━━━ 本文

第5回 ChatGPTを使う前に知っておきたい「利用規約のポイント」

〜特許や秘密情報は大丈夫?弁理士が解説する“正しい使い方”〜
たかやま特許商標事務所
弁理士 高山嘉成


「ChatGPTにアイデアを入力したら、外に漏れてしまって特許が取れなくなるのでは?」
最近、このような不安を感じている方が増えています。

弁理士会からも「AI利活用ガイドライン(β版)」が出されましたが、「クライアントから同意を得れば使ってもよい」という消極的な姿勢にとどまっており、本来弁理士が果たすべき説明責任や技術理解の視点が十分とは言えません。

そこで今回は、ChatGPTを安心して使うために、弁理士としてどこに注目すべきか、利用規約などの内容をもとにわかりやすくご紹介します。


✅ 1. 「入力した情報」がChatGPTに再学習されるか?

ChatGPT(Web版)では、初期状態ではユーザーの入力が将来のAIの学習に使われる設定になっています。つまり、あなたが入力した内容が、次のバージョンのChatGPTの訓練材料になる可能性があるということです。

ただし、これは設定で変更できます。
「設定」→「データコントロール」→「全ての人のためにモデルを改善する」をオフにすれば、再学習には使われません。これをオプトアウト設定といいます。

また、ChatGPT API経由(たとえばAzure OpenAIなど)での利用では、デフォルトで再学習には使われない設計になっています。

👉 発明の内容などの機密情報を入力する場合は、オプトアウト設定をするか、API型を使うことが基本です。


✅ 2. 入力内容が「外部に漏れる」ことはあるのか?

OpenAIのプライバシーポリシーでは、ユーザーが入力した内容の第三者への開示について、限定的な場合だけに限った開示となっています。これは他のクラウドサービス(GmailやDropboxなど)でも同様です。

👉 サーバに一時保存されるからといって、それだけで「情報が公開された」「新規性が失われた」とはなりません。
第三者が知り得ない状態にある限り、新規性喪失には該当しません。


✅ 3. ChatGPTが生成した文章の著作権は誰のものか?

OpenAIの利用規約では、ChatGPTが出力したコンテンツについて、著作権を含むあらゆる権利は「ユーザーに帰属する」と明記されています(商用利用も可能です)。

つまり、ChatGPTに文章を作らせても、その成果物を自分のものとして自由に利用してよいということです。

👉 ただし、自分で作ったように見えても、その内容が他人の著作物や特許に抵触していないかのチェックは必要です。AIはそこまで判断してくれません。


✅ 4. ChatGPTの出力内容が他人の権利を侵害することはあるか?

ChatGPTは、学習データからパターンを見つけて新しい文章を生成するツールです。
そのため、意図せず他社の特許に似た内容を出力したり、既存の文章と酷似した内容を生成する可能性はゼロではありません。

特許や著作権の観点からは、次のような注意が必要です:

  • 特許アイデアの検討には、クリアランス調査(他社特許の確認)を行うこと
  • 文章や画像の商用利用では、出力内容が他者の著作物と酷似していないか確認すること

👉 ChatGPTは便利な道具ですが、生成物をそのまま使う場合は、最終的な判断と責任は利用者にあることを忘れてはいけません。

━━━━━━

作成内容: ChatGPTの利用規約を扱った本文のうち、「そのため、意図せず他社の特許」から「ることを忘れてはいけません。」までを一字一句そのまま書き写す。 ここから先の行はこの本文とは関係がない。

━━━ データ内容

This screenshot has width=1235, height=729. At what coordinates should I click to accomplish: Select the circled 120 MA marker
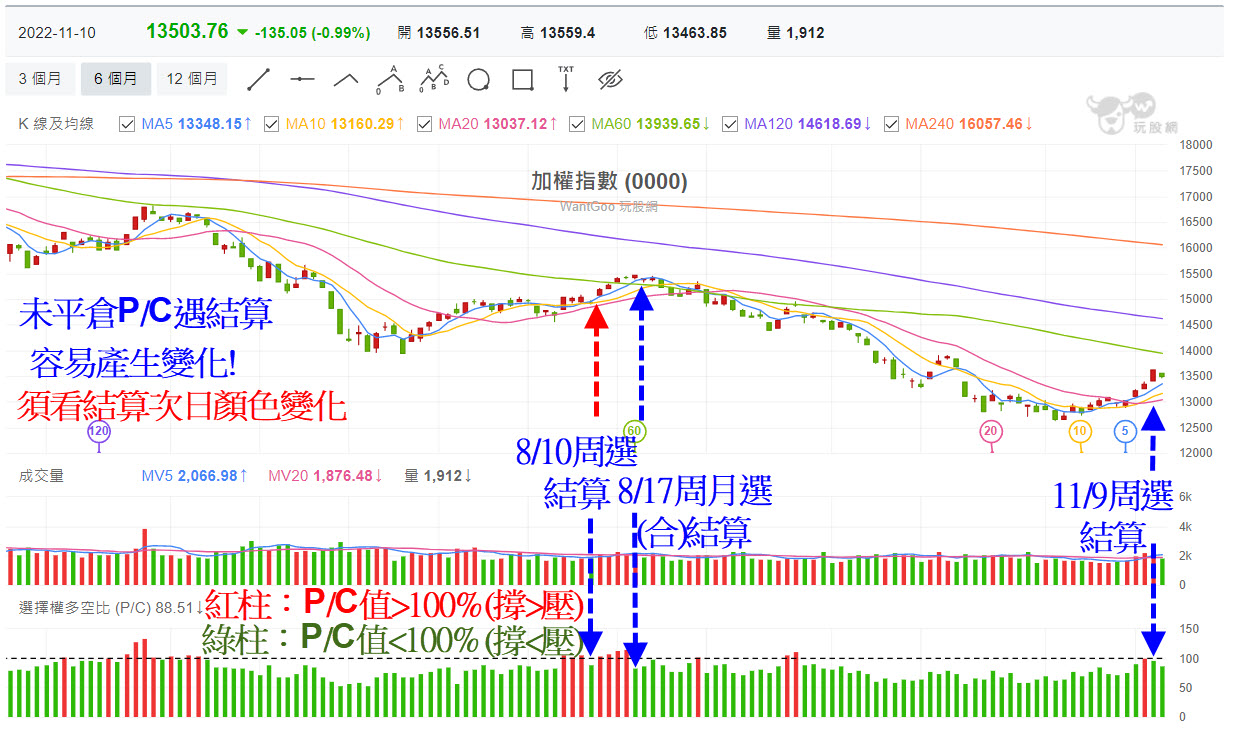[98, 431]
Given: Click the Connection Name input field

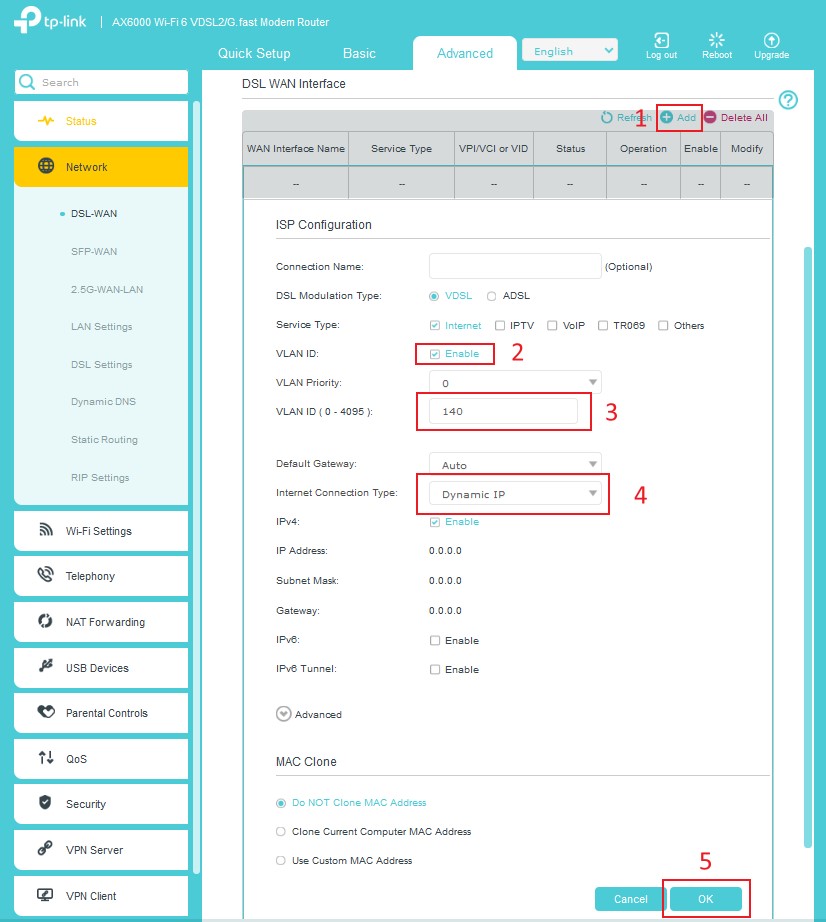Looking at the screenshot, I should pyautogui.click(x=515, y=266).
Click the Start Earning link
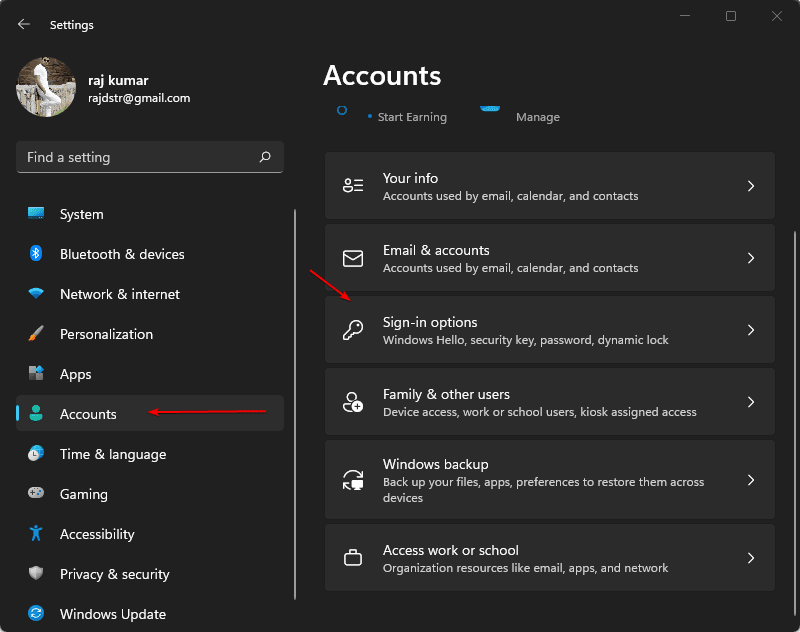This screenshot has width=800, height=632. [411, 117]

━━━━━━

回答:
そのため、意図せず他社の特許に似た内容を出力したり、既存の文章と酷似した内容を生成する可能性はゼロではありません。

特許や著作権の観点からは、次のような注意が必要です:

  • 特許アイデアの検討には、クリアランス調査(他社特許の確認)を行うこと
  • 文章や画像の商用利用では、出力内容が他者の著作物と酷似していないか確認すること

👉 ChatGPTは便利な道具ですが、生成物をそのまま使う場合は、最終的な判断と責任は利用者にあることを忘れてはいけません。